O layout do Discover e um cluster de exemplo são mostrados abaixo. Neste exemplo, a plataforma detectou que essas mensagens compartilham o tema comum do conforto das camadas de hotél:
Layout explicado:
A
- Clique no botão para alternar entre os modos "Cluster" e "Pesquisa"B
- Menu suspenso que permite alternar entre diferentes clustersC
— botão para aplicar um rótulo a todas as mensagens mostradas na páginaD
– Uma das seis mensagens exibidas do cluster n.º 7 (cada cluster contém 12 mensagens)E
- Botão para aplicar um rótulo a uma mensagem individualF
- Menu suspenso para ajustar a quantidade de mensagens exibidas na página (entre 6 e 12)G
— Botões para ajustar e reverter a seleção de mensagens na páginaH
- Botão para desmarcar uma mensagem para excluí-la de rótulos adicionados em massa
Conforme destacado na imagem abaixo, o Discover destaca as partes de uma mensagem que mais contribuem para que essa mensagem seja incluída no cluster, ajudando você a identificar os temas comuns mais rapidamente:
Descubra como destacar temas comuns
- As linhas mais escuras indicam partes mais importantesdo período (isso é explicado quando você passa o mouse sobre ele)
- As linhas coloridos mais claros indicam uma contribuição média e ligeiramente mais fraca para o cluster
1. Revise cada mensagem no cluster
2. Se você acha que existe um rótulo que se aplica a todas as mensagens na página, selecione 'Adicionar rótulo'
3.Digite o nome do rótulo e pressione Enter ou clique no botão fixar que aparece (você pode adicionar vários rótulos de uma só vez dessa forma, basta digitar outro rótulo e clicar no botão fixar novamente).
4. Clique no botão ' Aplicar rótulos' para atribuir o(s) rótulo(s) às mensagens. Os rótulos atribuídos agora aparecerão abaixo de cada mensagem na página.
Como alternativa, você pode adicionar um rótulo às mensagens individuais clicando no botão ' Adicionar rótulo +' destacado abaixo dela.

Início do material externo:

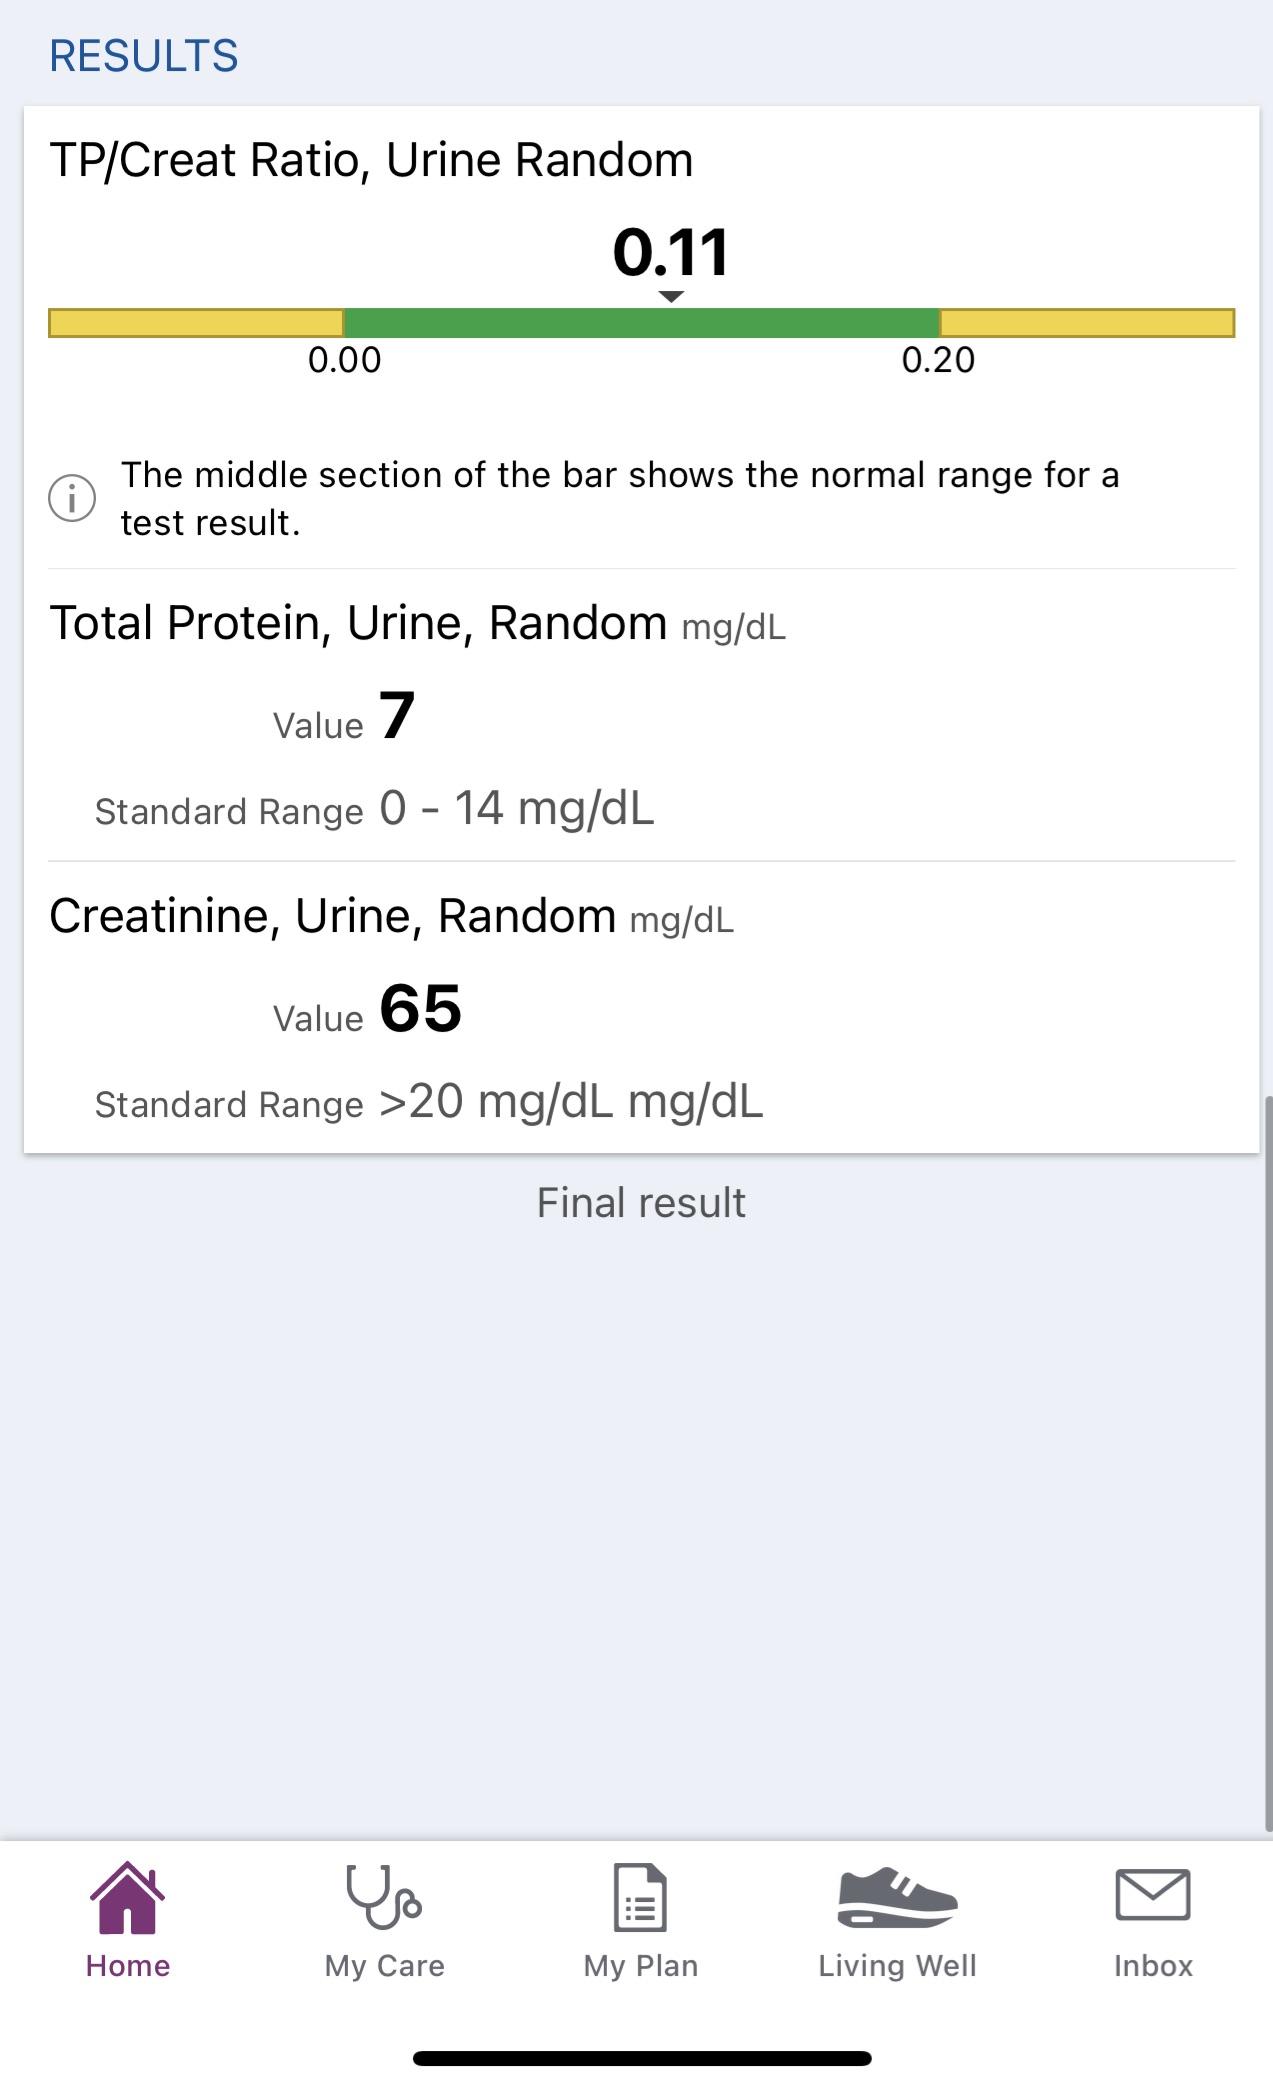Image resolution: width=1273 pixels, height=2090 pixels.
Task: Tap the My Plan tab label
Action: [x=641, y=1966]
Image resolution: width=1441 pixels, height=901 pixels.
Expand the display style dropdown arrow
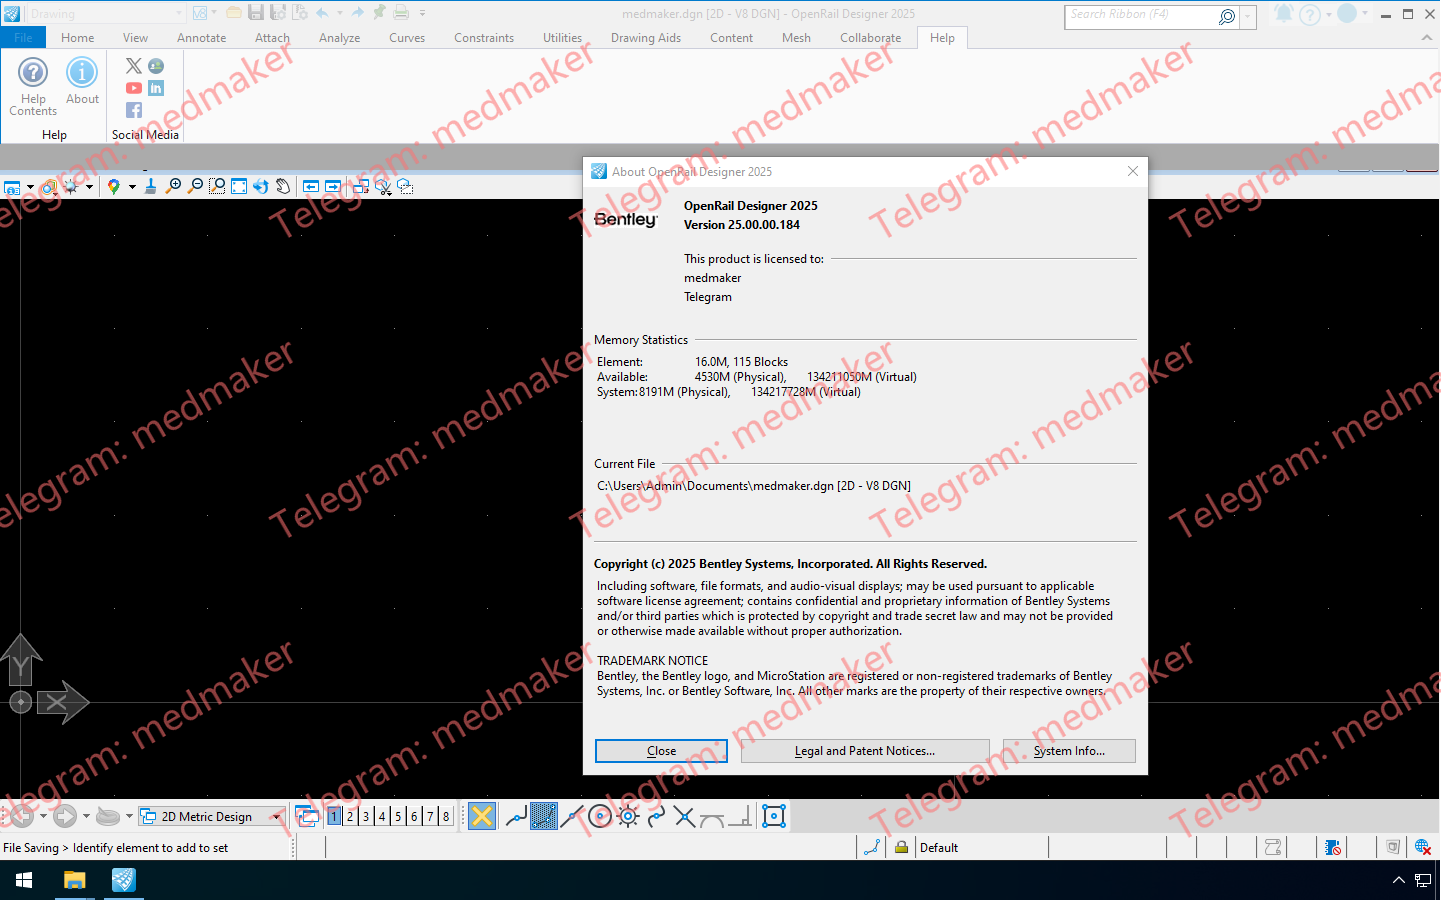point(88,186)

Se você quiser adicionar um rótulo a um grupo de mensagens na página, mas deseja excluir uma ou várias, você pode desmarcá-las usando o botão de alternância destacado (A). Você pode reverter a seleção ou desmarcar/remarcar tudousando os botões destacados na parte superior (B).
Você pode visualizar diferentes páginas do mesmo cluster (A) e ajustar o número de mensagens por página (B) usando os botões realçados. Depois que o cluster for anotado, você pode passar para um novo cluster usando a lista suspensa abaixo (C).

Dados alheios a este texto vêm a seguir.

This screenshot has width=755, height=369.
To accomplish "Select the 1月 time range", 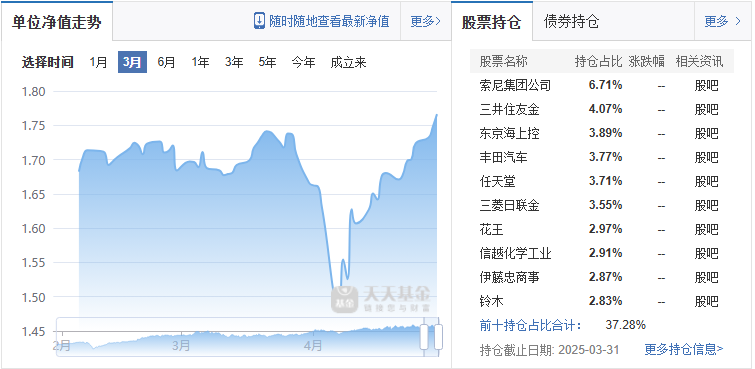I will [x=98, y=62].
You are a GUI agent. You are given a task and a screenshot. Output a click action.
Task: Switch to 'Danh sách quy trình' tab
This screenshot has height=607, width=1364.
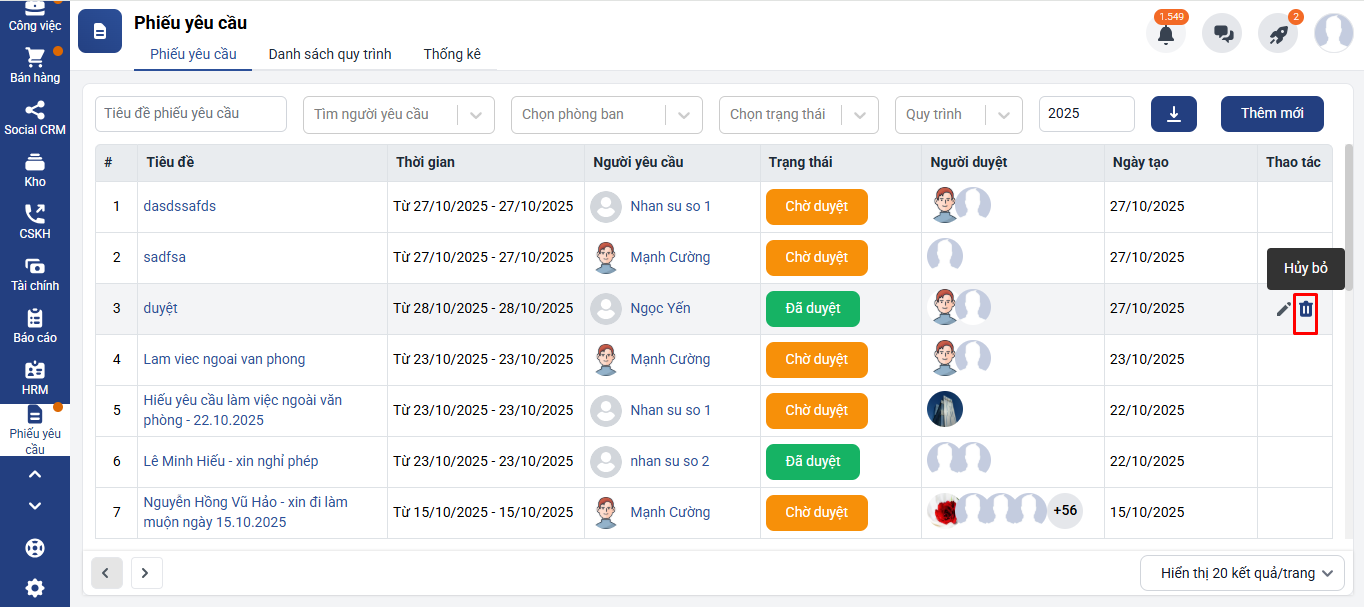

O modelo apresentará 30 clusters , e é importante trabalhar neles para criar uma base sólida para a fase Explorar. Entretanto, se um cluster não for relevante para você, basta ignorá-lo.
O Discover começa a ser retreinado após uma quantidade significativa de treinamento ser concluída. Depois que 180 mensagens forem anotadas (metade dos clusters), o Discover treinará novamente e atualizará os clusters. Não desista, basta continuar trabalhando com eles até que você tenha revisado pelo menos30.